Obsessed with Book Marketing
Time and time again, I’ve made this same observation, yet I continue to be obsessed with book marketing. Let’s face it; no author wants to have a completed book that is published and virtually sitting on the digital shelf. If your book happens to be in print format, that’s even worse, especially when you have two or three Proof copies lying around staring you in the face.
So what’s a new or frustrated author to do? I wish I had the answer. Clearly, you can’t stop marketing and promoting your book altogether. But don’t be fooled; if you don’t find a way to strike some kind of balance, you’ll end up quitting your marketing AND your writing.
I personally have high hopes for 2017. I plan to devote the first part of the year to completing the follow up book to Skipping Childhood, but while I’m writing, I’ll also allocate some time for marketing. In order to help me budget my time, I’ve started using a really effective blog feature. Have you tried setting your blog post up to automatically post on the time and day of your choosing?
Scheduling Blog Posts
Scheduling your blog posts is an awesome way to keep your content current, without getting bogged down and strapped for time. Simply plan your posts out in advance, write them, and set them up to automatically post on a designated date.
This kind of scheduling can be a passive way of marketing and promoting your book, without burning yourself out. As long as you write and continue posting topics that engage your readers, you can mention your book and keep the title on their minds.

## [PROBLEM]
In the blog post on book marketing, what does the author plan to spend the first part of 2017 doing? The records that come next were taken from a different source.

[Word and item position data]
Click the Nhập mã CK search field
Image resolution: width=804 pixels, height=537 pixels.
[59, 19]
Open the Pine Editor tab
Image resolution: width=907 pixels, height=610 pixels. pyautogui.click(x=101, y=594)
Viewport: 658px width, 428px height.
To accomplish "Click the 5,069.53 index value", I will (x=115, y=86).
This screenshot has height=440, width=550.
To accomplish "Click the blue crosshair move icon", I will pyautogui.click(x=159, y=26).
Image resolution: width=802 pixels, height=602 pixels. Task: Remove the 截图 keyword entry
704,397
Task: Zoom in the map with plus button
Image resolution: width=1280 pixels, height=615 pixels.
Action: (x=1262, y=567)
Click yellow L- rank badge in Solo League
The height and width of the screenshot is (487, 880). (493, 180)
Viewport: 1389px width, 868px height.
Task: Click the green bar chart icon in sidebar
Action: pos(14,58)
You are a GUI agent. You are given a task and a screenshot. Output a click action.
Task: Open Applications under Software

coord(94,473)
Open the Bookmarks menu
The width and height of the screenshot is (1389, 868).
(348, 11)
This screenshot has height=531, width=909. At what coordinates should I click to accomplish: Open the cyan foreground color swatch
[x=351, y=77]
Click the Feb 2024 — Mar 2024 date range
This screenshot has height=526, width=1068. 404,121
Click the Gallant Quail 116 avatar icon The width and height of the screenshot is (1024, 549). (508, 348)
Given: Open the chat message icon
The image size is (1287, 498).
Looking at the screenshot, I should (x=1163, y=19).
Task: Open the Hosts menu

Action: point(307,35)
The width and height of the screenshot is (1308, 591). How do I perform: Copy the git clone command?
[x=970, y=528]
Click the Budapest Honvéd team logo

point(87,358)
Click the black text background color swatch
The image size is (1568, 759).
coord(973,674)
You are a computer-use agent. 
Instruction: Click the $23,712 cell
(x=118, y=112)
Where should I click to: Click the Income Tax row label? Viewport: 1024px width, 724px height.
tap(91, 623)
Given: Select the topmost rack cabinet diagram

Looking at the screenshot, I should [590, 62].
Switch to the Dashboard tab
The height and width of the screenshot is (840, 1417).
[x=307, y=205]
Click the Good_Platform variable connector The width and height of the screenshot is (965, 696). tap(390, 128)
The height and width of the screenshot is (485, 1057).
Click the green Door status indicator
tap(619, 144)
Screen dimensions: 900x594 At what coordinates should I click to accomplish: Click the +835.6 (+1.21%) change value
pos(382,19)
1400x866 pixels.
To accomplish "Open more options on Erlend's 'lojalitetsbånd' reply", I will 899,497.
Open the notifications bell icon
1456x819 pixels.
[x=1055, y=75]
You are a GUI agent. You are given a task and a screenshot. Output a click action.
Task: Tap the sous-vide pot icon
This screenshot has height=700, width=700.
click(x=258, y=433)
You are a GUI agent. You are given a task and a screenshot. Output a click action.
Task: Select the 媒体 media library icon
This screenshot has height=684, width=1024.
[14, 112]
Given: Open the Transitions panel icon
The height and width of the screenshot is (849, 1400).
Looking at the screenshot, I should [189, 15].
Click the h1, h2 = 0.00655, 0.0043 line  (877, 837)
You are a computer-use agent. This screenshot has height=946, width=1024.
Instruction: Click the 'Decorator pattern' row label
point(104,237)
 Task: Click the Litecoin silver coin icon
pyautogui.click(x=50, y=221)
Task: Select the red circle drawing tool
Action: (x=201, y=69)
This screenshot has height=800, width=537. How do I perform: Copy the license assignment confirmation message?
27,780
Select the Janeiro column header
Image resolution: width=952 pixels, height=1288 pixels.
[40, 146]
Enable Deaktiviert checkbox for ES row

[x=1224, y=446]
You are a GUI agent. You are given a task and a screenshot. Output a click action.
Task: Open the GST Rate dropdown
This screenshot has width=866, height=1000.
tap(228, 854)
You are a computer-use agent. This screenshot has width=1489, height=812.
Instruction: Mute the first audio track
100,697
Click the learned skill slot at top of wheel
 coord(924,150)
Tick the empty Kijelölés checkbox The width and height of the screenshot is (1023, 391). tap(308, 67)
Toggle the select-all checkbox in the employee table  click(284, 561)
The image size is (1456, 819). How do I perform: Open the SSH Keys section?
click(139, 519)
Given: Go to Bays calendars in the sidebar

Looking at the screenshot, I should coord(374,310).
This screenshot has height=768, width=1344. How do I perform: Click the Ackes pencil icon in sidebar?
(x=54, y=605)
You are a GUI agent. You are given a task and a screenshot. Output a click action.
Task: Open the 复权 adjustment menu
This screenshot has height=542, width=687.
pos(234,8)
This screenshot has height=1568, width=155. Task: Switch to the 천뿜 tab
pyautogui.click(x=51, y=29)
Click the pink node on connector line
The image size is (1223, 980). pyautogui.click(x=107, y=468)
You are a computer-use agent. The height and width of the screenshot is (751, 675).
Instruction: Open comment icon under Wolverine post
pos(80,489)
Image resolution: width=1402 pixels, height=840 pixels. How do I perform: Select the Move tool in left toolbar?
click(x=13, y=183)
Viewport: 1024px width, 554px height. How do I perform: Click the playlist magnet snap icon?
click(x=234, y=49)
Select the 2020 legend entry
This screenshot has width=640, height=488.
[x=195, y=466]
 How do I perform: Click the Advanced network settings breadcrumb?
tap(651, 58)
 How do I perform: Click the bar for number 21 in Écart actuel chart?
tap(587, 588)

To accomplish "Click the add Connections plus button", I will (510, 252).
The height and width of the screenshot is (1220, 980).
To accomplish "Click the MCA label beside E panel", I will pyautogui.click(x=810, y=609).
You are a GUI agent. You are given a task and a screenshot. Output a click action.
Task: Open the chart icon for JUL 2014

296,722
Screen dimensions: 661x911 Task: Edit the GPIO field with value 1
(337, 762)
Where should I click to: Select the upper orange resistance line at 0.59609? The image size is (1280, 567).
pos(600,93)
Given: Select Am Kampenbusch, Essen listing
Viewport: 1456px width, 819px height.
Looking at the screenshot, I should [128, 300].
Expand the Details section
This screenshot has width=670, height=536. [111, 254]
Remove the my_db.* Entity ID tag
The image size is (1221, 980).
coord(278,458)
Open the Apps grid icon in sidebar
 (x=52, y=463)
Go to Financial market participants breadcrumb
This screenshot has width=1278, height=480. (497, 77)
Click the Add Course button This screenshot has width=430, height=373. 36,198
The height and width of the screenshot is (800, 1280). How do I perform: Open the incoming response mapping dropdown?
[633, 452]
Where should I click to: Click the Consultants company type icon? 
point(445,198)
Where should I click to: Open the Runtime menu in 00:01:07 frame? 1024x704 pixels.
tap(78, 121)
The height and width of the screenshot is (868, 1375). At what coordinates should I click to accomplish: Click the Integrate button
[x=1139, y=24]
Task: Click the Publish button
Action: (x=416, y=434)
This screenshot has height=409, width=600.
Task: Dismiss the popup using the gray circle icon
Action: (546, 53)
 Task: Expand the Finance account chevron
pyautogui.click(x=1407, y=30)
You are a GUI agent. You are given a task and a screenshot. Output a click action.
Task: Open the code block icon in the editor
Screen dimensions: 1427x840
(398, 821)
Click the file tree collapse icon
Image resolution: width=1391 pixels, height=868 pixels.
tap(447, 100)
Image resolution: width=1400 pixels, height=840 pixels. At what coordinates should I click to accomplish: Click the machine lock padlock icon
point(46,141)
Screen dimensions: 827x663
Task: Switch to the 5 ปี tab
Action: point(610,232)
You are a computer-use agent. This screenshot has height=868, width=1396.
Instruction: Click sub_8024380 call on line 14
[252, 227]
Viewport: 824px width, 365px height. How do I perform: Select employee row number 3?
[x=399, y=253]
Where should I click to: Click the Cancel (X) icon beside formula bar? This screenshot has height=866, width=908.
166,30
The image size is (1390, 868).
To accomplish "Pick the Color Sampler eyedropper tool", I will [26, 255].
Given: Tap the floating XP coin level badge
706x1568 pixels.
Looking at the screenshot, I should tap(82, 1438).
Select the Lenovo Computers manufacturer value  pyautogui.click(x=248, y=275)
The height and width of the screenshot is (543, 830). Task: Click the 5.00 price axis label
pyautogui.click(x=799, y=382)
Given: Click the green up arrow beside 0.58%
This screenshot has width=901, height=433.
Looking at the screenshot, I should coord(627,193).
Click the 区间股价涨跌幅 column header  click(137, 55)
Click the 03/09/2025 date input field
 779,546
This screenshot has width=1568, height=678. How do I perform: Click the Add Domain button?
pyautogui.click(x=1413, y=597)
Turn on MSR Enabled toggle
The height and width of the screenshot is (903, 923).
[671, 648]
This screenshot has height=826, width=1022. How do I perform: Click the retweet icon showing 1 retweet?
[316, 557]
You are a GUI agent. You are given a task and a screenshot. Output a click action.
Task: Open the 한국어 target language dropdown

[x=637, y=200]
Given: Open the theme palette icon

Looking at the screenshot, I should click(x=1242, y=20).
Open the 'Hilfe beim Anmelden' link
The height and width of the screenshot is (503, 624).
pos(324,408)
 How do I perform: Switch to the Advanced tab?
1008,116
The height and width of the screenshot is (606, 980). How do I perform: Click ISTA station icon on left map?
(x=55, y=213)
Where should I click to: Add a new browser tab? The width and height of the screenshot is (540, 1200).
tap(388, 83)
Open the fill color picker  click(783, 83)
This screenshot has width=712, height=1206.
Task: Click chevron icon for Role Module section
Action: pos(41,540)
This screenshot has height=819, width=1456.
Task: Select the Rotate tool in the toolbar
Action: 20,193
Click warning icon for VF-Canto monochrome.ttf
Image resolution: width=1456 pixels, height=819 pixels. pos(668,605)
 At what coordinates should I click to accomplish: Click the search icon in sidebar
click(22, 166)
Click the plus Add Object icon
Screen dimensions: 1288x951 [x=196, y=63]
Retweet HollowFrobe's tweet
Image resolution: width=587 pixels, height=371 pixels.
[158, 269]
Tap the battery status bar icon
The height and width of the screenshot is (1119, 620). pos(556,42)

## [TASK SOLUTION]
Completing the follow-up book to Skipping Childhood.